Kuroki hésita une minute, puis prenant son parti :

— La fille chérie d’un de ces Européens qui se croient nos maîtres.

— Bien, seigneur, continue, gronda le gouverneur avec un éclair sinistre dans les yeux.

— Sur le bâtiment russe personne ne peut rien contre elle ; mais une fois à terre, elle est justiciable de ton autorité.

— Je comprends. Elle débarquera ?

— Oui.

— Et mes toupous (agents de police) l’enlèveront.

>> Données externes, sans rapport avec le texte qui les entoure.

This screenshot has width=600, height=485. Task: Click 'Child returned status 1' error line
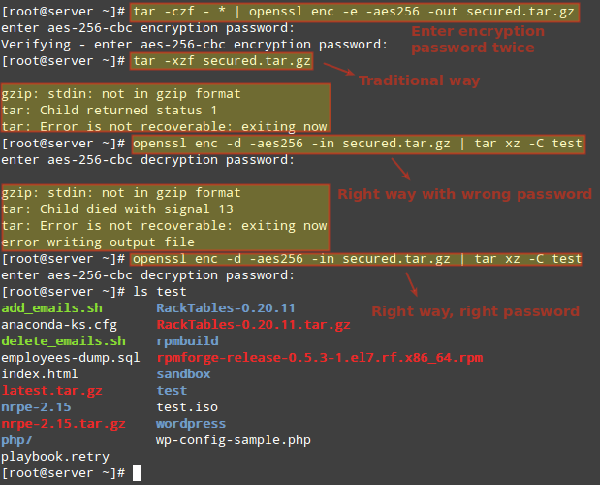tap(109, 109)
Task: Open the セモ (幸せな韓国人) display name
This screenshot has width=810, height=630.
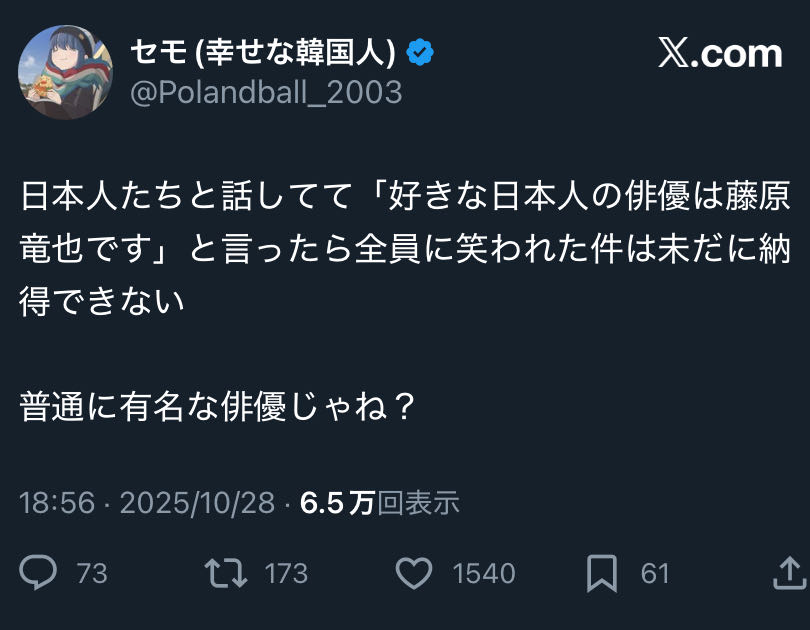Action: pyautogui.click(x=264, y=52)
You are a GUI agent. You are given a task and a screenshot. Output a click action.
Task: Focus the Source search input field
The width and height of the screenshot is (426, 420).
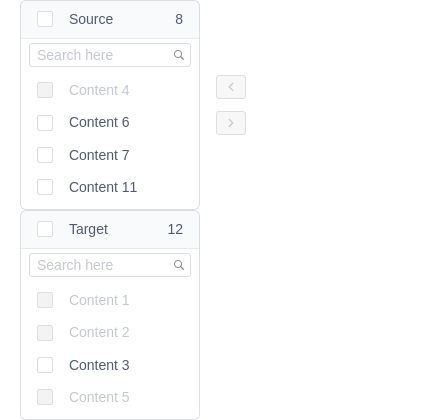tap(110, 55)
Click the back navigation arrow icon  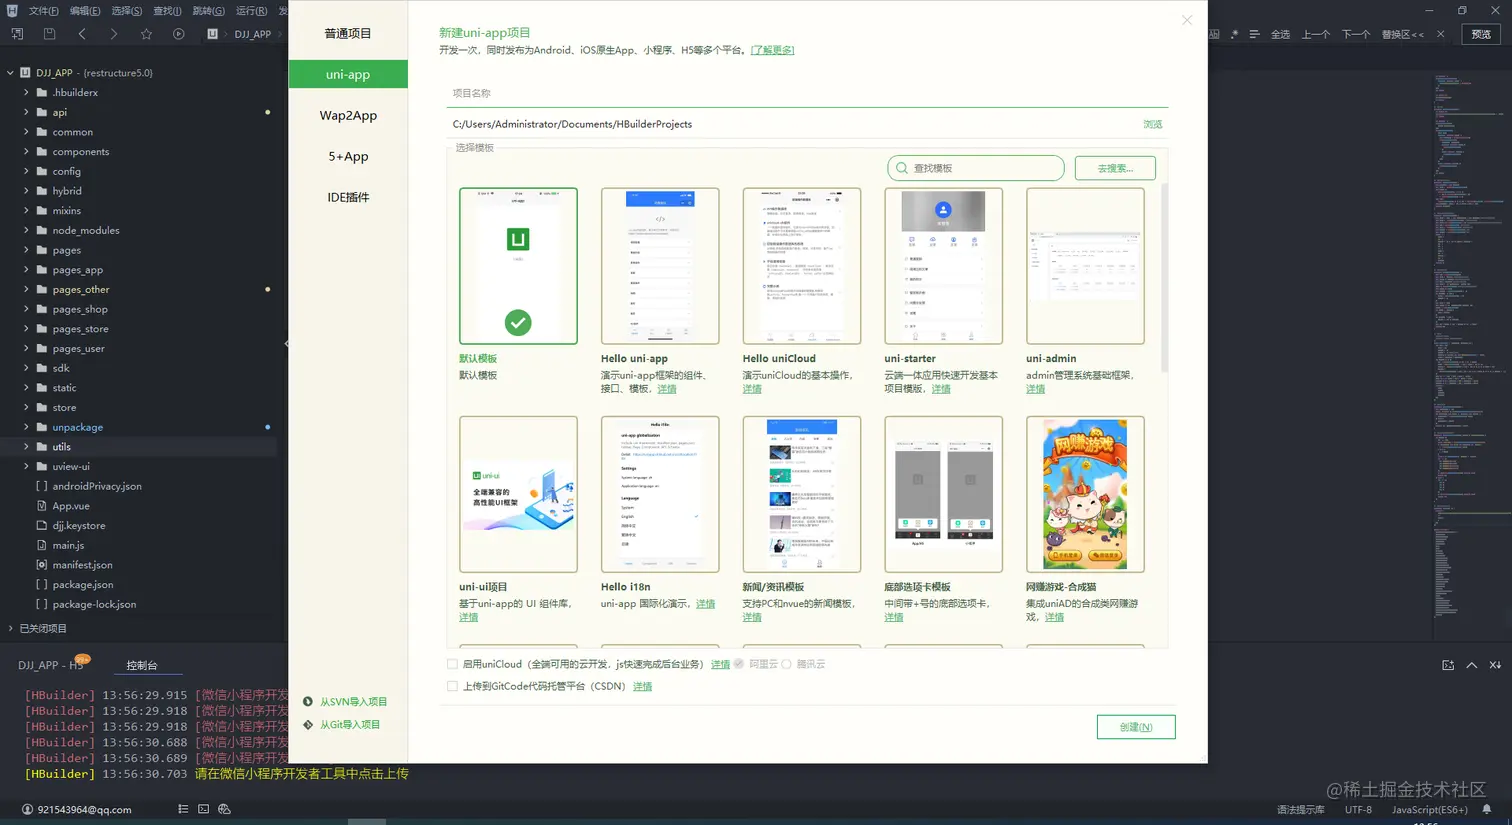[x=83, y=33]
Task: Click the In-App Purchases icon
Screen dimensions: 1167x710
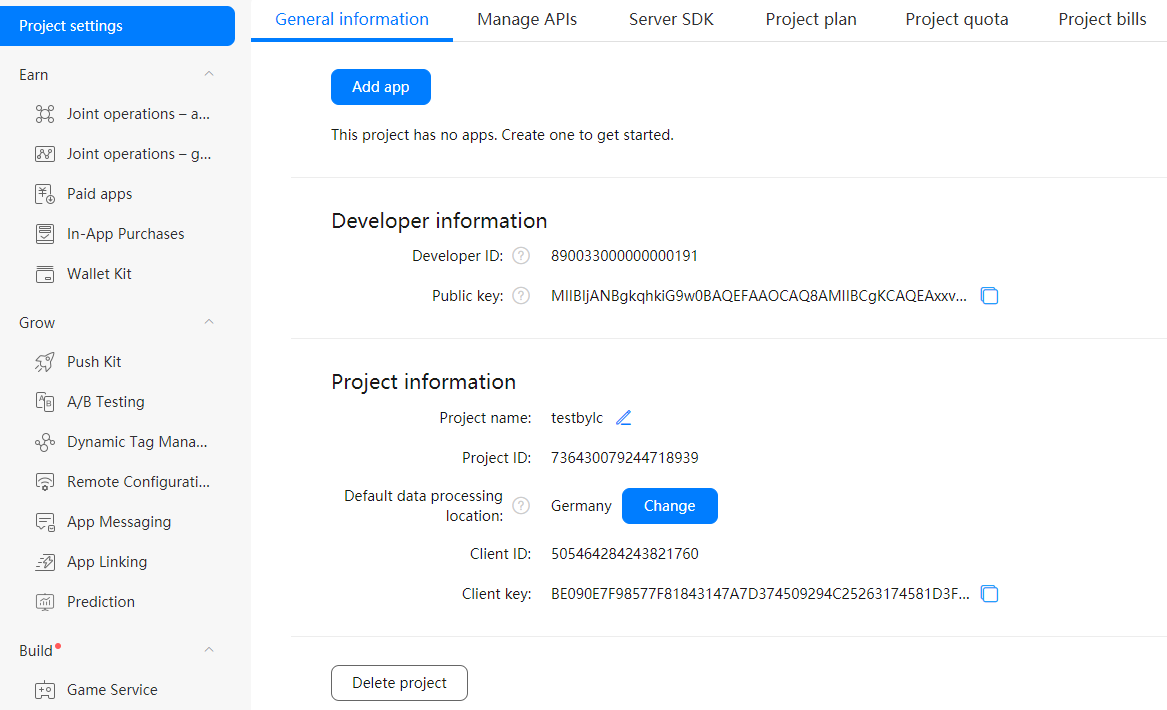Action: tap(45, 234)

— C’est cela ; mais sans lui faire aucun mal.

— Sans mal ?

— Car elle doit être remise saine et sauve à mon frère Oraï, ici présent, qui, lui, l’immolera, sur les autels du Boudha des Malais, que cette audacieuse a insulté.

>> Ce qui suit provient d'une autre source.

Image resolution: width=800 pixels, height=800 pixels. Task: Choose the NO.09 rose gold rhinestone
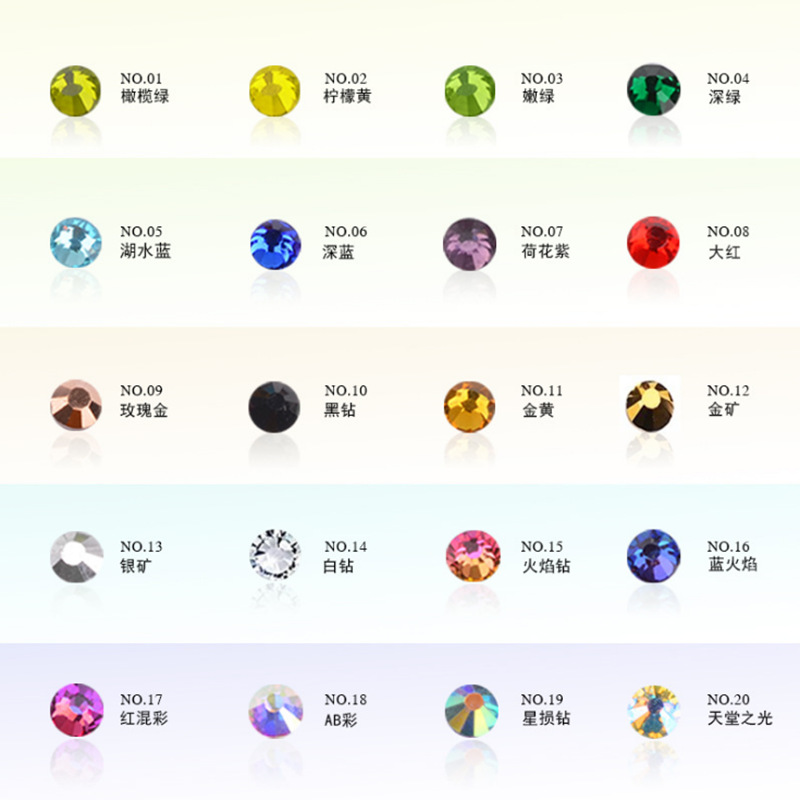tap(76, 405)
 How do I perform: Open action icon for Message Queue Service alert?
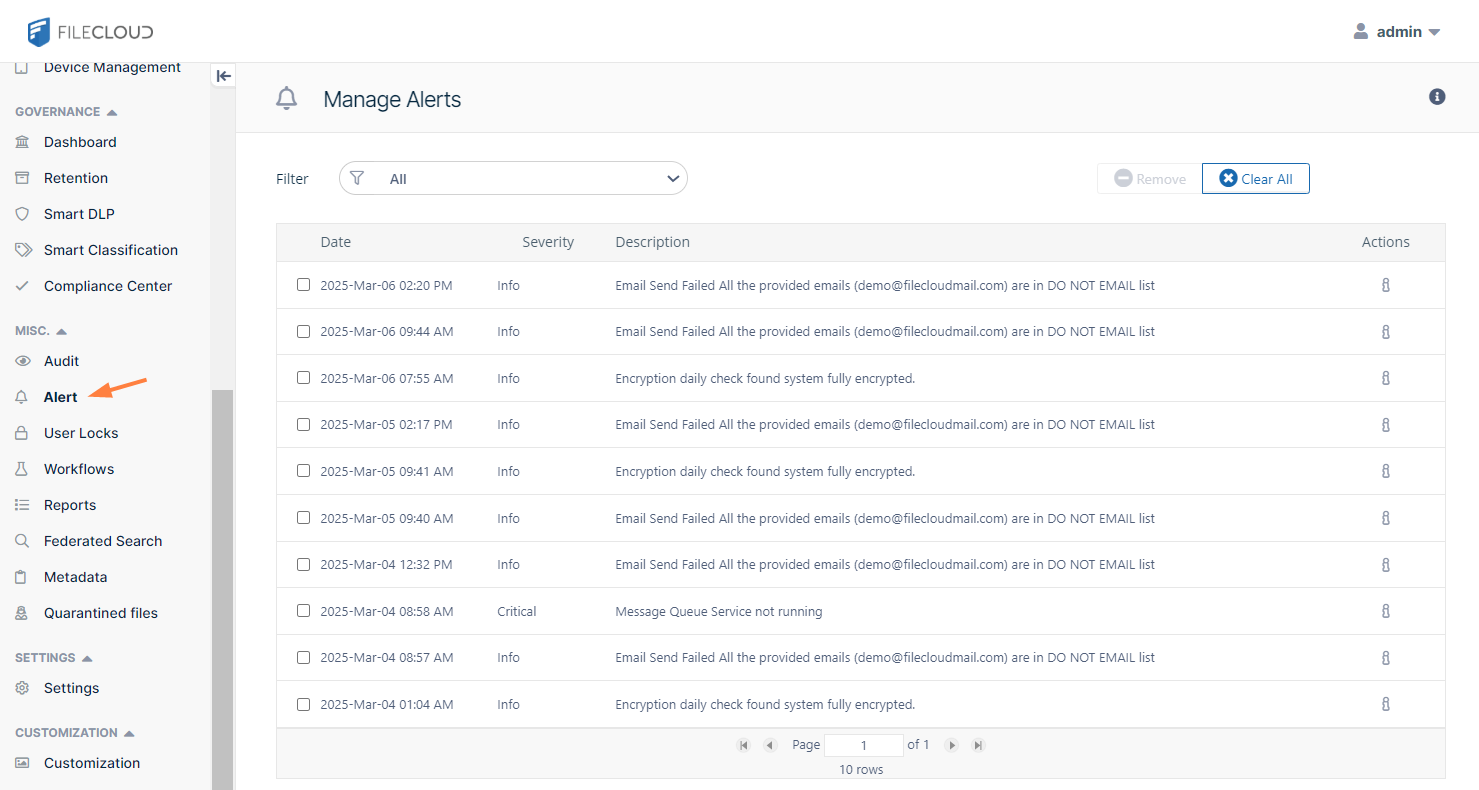point(1385,611)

Un large rire distendit les lèvres du Coréen. Pas plus que la Chine, la Corée ne connaît la foi profonde. La religion est une grimace, quand elle n’est pas un moyen. Cependant il répondit :

— Ce sera fait, je te le jure sur le Dragon. Puis par réflexion.

— Comment la reconnaîtrai-je ?

— Oraï restera près de toi.

— Et toi, seigneur ?

— Avec mon navire, je vais stationner à Chefou, où se concentre l’escadre de notre amiral Uriu.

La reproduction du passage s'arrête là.